I highly recommend making the opportunity to go up there and visiting the property. Like pretty much everyone, I was familiar with the iconic house but turns out to be a minor portion of the overall property and story. First and foremost, Johnson was a landscape architect and the structures are placed and scaled as objects within picture that is he is framing with the landscape. Scale is a word used a lot when discussing this property because it is manipulated in ways that I’ve rarely seen at this scale.

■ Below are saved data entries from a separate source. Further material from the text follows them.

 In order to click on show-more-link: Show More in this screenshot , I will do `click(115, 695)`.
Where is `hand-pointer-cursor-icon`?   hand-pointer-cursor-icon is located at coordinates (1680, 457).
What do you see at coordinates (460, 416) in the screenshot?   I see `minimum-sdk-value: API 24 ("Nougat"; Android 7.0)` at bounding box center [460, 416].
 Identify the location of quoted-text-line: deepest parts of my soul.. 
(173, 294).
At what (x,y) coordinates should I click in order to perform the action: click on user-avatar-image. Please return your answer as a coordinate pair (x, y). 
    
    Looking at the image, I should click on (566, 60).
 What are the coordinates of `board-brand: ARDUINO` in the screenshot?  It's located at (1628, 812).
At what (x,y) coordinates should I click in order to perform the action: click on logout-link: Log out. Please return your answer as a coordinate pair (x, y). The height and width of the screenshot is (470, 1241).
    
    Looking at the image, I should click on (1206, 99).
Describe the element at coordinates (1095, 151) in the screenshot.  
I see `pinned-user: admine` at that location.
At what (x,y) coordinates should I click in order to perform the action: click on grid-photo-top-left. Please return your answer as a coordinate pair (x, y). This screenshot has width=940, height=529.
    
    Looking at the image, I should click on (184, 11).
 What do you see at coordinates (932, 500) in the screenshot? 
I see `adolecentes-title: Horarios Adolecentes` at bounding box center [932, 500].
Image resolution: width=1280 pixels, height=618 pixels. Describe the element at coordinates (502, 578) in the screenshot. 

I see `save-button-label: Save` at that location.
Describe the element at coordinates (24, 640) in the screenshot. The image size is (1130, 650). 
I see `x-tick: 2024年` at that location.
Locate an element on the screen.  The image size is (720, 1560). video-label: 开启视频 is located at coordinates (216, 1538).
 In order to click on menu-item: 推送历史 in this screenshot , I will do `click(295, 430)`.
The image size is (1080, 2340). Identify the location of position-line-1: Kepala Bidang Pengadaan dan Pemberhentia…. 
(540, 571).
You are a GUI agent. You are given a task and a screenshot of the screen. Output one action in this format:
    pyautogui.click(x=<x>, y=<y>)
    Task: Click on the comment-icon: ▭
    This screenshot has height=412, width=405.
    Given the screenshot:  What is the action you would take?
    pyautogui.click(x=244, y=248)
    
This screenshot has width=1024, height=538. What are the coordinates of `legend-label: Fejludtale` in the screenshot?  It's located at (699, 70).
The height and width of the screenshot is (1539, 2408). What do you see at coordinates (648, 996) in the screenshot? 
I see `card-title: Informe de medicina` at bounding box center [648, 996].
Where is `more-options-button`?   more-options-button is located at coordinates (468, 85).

This picture is taken from next to the glass house. The white structure in the background was built when Johnson was 80 (he lived until he was 99) and is a climbing tower made up cinder blocks stacked double high for steps. It about 30 feet tall. The pavilion on the water obviously invokes Renaissance Baroque architecture though it is made of a modular steel that snaps together. It does have a gold leaf ceiling that you can’t see here but you can see how it tints the reflections in the water. The pavilion is only about 6.5 feet tall (5’3″ interior).
I won’t spend any more time here trying to give justice to the property or relaying tidbits of Johnson’s life since experiencing first hand is so much better. The tickets tend to sellout far in advance but it is very much worth planning a trip up. At only 90 minutes out side of NYC, it makes a great day trip on a visit to the city.